━━━ Extrait à examiner

Le 24 juin 1991, le corps sans vie de Ghislaine Marchal est retrouvé dans la chaufferie de sa maison à Mougins, dans le sud de la France. La riche veuve a été sauvagement assassinée. Sur une porte du sous-sol où le cadavre est retrouvé une inscription désormais célèbre écrite avec le sang de la victime : “Omar m’a tuer.” (sic) La faute de conjugaison la plus célèbre de l’histoire judiciaire française. L’unique Omar dans l’entourage de la victime ? Omar Raddad, 29 ans, son jardinier.

Forcément, la première piste que suivent les enquêteurs mène vers lui. Trois jours après le meurtre, il est inculpé. Trois ans plus tard, cet immigré marocain écope d’une peine de 18 ans de prison. Il a beau crier son innocence, présenter un alibi qui s’avère invérifiable -car il y a méprise sur la boulangerie où il a déclaré avoir acheté son pain à l’heure du crime-, suivre deux longues grèves de la faim, tenter de se suicider par deux fois, rien n’y fait.

Les enquêteurs sont persuadés de sa culpabilité. Pourtant aucune trace de son ADN n’est retrouvée sur la scène du crime. Et guère d’empreintes génétiques de la victime sous ses ongles ou sur ses vêtements. Leur argument ? Madame Marchal l’a elle-même dénoncé avant de succomber. Ce père de famille, arrivé en France en 1986, a beau avoir un casier judiciaire vierge, il est à leurs yeux le coupable idéal. Cet homme a des problèmes financiers, voilà donc son mobile tout trouvé : l’argent. N’insistait-il pas pour obtenir des avances sur salaire ?

━━━━━━

• Consigne: Indiquez, d'après l'extrait sur l'affaire Omar Raddad, la peine de prison à laquelle le jardinier est condamné trois ans après le meurtre. Appuyez-vous uniquement sur l'extrait pour répondre.

━━━ Données fournies

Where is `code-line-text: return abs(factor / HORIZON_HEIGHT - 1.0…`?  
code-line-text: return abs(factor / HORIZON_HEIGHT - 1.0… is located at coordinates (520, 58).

━━━━━━

• Réponse: Une peine de 18 ans de prison.